Raw data:
--- start ---
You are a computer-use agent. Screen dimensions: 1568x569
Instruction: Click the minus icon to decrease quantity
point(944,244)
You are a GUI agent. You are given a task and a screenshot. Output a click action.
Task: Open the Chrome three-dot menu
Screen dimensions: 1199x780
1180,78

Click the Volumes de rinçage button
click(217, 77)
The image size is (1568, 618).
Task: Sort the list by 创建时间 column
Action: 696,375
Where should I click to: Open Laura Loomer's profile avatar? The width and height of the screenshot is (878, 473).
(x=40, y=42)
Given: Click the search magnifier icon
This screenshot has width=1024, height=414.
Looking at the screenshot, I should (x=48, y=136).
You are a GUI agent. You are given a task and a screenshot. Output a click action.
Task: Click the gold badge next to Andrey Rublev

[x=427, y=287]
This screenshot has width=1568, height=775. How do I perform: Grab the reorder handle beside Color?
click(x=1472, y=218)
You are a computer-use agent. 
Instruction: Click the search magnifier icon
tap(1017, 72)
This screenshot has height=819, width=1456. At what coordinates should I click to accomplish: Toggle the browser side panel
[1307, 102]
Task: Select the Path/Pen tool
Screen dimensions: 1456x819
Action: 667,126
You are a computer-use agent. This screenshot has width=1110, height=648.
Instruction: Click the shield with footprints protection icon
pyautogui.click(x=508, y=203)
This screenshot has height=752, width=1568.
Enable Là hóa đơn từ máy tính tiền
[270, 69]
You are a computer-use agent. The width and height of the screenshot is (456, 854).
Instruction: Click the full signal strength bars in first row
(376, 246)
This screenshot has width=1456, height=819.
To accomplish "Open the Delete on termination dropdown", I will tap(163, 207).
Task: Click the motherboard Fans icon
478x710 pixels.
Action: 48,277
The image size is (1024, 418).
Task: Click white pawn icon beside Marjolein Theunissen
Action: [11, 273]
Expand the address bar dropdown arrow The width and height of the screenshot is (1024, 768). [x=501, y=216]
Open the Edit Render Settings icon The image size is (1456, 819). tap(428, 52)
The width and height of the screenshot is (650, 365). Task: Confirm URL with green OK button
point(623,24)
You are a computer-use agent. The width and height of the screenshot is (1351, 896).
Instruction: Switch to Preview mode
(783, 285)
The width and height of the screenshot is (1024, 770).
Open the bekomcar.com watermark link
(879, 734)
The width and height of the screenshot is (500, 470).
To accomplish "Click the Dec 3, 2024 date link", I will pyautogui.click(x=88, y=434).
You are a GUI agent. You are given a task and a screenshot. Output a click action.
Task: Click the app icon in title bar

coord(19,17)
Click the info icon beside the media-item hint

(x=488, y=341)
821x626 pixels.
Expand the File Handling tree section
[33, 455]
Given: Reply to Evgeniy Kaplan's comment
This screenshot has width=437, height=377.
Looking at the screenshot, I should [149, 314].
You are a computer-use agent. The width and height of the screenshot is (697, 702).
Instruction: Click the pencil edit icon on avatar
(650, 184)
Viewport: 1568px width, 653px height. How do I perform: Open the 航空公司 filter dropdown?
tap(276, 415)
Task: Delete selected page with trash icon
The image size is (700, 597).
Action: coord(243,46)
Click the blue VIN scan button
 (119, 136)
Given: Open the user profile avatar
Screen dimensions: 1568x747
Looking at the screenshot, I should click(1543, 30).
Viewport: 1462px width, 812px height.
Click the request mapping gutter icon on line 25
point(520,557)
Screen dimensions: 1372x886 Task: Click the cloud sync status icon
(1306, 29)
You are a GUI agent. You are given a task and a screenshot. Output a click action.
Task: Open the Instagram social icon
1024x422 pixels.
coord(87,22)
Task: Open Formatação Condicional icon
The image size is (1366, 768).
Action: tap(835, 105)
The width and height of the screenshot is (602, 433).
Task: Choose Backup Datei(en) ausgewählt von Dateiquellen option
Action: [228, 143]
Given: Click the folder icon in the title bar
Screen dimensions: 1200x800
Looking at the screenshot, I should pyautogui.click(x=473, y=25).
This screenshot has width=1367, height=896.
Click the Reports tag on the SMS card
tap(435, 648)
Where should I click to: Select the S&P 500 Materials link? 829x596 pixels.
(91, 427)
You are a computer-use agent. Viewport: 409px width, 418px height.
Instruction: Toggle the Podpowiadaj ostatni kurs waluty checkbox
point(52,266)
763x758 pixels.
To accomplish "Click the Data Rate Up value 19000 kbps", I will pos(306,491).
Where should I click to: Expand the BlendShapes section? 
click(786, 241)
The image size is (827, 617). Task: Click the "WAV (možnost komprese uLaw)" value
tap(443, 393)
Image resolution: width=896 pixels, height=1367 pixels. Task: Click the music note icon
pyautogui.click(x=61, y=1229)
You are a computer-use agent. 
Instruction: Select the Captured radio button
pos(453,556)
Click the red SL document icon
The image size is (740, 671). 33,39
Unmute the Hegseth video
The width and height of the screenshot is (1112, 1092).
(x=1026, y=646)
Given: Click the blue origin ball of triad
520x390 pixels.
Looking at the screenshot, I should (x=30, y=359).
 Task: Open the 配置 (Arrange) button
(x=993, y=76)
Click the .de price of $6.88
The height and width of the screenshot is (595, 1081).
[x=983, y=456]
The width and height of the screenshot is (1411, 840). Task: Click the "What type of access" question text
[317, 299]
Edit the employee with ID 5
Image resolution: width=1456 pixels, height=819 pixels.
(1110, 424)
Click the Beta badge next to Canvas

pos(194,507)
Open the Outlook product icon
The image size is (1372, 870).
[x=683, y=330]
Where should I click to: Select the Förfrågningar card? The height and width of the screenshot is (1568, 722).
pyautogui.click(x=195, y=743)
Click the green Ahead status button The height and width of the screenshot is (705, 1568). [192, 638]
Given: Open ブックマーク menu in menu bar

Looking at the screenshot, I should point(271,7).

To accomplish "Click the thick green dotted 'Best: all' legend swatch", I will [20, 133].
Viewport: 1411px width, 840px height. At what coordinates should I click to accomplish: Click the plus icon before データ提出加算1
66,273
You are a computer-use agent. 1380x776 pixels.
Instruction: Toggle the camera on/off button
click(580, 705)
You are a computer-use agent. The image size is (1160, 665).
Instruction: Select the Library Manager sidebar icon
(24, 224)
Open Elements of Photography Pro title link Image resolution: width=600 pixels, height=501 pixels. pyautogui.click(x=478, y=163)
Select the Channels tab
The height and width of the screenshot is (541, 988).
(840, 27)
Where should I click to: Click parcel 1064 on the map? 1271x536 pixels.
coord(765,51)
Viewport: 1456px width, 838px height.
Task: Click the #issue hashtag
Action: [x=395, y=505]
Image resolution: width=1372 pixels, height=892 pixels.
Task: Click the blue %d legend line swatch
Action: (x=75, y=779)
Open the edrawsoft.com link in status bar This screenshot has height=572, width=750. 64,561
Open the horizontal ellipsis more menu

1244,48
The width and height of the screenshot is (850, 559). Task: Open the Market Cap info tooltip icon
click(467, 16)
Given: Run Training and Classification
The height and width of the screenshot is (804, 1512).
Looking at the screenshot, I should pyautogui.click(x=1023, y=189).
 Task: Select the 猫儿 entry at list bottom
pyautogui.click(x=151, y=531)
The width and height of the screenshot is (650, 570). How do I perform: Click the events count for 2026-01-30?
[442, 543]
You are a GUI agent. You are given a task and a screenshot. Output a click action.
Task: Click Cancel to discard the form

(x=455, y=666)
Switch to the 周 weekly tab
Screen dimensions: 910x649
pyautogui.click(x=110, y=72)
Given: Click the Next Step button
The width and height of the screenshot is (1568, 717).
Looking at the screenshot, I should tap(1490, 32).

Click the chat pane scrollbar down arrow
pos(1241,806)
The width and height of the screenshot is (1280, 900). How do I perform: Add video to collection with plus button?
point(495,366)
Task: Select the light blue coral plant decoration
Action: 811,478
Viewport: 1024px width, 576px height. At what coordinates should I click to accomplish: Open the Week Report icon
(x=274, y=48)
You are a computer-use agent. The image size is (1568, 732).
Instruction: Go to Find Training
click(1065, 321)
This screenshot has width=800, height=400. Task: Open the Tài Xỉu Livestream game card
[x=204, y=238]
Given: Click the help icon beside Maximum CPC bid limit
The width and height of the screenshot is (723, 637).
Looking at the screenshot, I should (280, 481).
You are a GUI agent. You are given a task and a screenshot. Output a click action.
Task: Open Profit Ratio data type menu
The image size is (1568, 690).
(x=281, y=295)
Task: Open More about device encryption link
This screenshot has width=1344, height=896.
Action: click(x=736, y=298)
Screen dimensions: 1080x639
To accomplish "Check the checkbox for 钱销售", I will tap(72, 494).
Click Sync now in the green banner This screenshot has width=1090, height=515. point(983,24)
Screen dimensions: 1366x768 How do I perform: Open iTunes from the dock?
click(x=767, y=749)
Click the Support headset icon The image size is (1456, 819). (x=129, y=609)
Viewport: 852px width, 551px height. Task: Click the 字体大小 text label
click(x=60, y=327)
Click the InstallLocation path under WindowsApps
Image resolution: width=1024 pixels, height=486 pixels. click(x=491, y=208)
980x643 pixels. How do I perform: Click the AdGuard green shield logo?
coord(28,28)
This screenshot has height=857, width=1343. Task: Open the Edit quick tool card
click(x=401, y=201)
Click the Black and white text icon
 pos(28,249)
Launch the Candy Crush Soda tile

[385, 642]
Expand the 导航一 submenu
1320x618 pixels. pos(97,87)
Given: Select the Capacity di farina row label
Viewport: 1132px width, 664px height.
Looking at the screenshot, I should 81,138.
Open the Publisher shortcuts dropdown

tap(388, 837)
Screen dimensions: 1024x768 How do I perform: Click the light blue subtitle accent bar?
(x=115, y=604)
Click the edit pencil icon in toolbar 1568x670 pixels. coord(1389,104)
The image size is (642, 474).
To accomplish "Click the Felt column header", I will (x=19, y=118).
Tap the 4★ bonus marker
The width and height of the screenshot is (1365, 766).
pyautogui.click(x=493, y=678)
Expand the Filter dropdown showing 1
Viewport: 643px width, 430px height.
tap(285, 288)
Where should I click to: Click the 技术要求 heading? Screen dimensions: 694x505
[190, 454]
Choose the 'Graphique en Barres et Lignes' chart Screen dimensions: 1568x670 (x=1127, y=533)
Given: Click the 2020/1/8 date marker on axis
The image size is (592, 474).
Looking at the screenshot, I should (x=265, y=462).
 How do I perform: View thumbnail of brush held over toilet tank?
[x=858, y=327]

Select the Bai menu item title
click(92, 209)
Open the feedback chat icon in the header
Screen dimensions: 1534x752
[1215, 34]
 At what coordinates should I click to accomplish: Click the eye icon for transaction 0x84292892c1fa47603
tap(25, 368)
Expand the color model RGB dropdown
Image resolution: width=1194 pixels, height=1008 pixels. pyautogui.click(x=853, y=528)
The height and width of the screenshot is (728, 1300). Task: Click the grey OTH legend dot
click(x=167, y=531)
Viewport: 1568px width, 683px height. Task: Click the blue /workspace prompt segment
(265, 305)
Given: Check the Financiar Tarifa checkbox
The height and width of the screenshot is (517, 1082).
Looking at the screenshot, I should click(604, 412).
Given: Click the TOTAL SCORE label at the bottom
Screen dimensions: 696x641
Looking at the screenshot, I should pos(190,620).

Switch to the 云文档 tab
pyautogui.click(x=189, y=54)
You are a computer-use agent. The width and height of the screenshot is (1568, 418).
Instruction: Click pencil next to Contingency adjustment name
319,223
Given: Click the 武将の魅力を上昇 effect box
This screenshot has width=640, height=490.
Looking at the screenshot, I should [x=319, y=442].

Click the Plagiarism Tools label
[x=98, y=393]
--- end ---
**Exercise:**
Can you reproduce the data word for word, starting at the line containing "Where should I click to: Open" and ending at the line containing "[x=427, y=287]", with both of those lines included?

**Final result:**
Where should I click to: Open Laura Loomer's profile avatar? The width and height of the screenshot is (878, 473).
(x=40, y=42)
Given: Click the search magnifier icon
This screenshot has width=1024, height=414.
Looking at the screenshot, I should (x=48, y=136).
You are a GUI agent. You are given a task and a screenshot. Output a click action.
Task: Click the gold badge next to Andrey Rublev

[x=427, y=287]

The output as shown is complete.